▶ _Data in this exercise_
━━━
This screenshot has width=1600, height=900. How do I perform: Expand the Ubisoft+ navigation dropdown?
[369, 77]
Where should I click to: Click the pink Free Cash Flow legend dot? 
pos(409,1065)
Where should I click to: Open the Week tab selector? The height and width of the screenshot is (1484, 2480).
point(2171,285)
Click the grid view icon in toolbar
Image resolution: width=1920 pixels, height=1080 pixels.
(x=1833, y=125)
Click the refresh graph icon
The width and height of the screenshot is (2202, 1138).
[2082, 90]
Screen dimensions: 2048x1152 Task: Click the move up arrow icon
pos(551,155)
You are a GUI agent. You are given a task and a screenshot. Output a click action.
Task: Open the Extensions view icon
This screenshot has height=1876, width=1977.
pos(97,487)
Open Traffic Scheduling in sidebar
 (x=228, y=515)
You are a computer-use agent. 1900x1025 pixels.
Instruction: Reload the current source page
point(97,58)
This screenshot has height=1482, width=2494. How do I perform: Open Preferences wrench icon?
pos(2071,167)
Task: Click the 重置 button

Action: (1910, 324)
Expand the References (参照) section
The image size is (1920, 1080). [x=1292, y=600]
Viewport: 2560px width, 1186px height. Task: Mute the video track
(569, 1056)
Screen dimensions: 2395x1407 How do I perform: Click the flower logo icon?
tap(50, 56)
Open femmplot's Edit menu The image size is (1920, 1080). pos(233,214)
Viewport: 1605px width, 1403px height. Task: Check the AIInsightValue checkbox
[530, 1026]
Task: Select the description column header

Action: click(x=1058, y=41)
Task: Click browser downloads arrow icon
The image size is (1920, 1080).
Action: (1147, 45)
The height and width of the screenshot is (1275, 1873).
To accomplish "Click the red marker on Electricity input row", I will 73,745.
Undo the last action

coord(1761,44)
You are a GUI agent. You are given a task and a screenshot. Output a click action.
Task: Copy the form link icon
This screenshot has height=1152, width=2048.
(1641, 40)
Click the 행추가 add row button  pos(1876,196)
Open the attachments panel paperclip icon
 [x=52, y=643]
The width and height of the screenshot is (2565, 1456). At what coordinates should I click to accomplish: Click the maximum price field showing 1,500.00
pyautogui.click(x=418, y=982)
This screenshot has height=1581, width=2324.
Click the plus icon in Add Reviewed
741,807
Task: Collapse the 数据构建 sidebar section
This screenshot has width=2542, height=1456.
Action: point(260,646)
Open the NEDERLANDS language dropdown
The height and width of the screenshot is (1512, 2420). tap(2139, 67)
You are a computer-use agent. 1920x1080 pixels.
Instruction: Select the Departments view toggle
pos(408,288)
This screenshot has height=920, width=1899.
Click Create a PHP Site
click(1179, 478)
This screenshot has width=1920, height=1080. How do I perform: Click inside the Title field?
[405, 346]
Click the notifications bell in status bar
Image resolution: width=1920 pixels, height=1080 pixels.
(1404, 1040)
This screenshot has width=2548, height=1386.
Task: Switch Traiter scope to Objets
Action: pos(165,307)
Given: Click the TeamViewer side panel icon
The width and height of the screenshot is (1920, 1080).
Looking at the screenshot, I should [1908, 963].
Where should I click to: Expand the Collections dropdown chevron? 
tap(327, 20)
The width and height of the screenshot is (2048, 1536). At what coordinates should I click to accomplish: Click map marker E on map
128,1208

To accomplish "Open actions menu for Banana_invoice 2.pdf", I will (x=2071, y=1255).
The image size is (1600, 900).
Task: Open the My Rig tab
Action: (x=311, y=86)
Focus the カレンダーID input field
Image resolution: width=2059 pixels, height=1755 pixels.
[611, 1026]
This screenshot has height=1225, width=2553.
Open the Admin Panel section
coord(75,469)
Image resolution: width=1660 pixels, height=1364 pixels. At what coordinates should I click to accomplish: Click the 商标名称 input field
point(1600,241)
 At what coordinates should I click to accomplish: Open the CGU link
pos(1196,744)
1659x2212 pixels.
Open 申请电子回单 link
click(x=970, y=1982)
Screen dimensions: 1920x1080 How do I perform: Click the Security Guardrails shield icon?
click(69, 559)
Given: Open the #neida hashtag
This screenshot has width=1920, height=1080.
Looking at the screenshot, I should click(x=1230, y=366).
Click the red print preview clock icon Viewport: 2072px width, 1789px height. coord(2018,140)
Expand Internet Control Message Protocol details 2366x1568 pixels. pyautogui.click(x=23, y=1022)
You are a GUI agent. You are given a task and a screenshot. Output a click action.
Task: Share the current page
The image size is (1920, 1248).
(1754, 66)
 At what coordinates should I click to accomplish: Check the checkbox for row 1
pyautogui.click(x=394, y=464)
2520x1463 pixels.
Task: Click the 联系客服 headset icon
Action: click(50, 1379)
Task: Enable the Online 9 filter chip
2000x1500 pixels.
━━━
▶ _Directions for this task_
Search the data above for lines holding "computer" and copy each of them.

▶ _Response box_
You are a computer-use agent. 1900x1025 pixels.
You are a computer-use agent. 1920x1080 pixels.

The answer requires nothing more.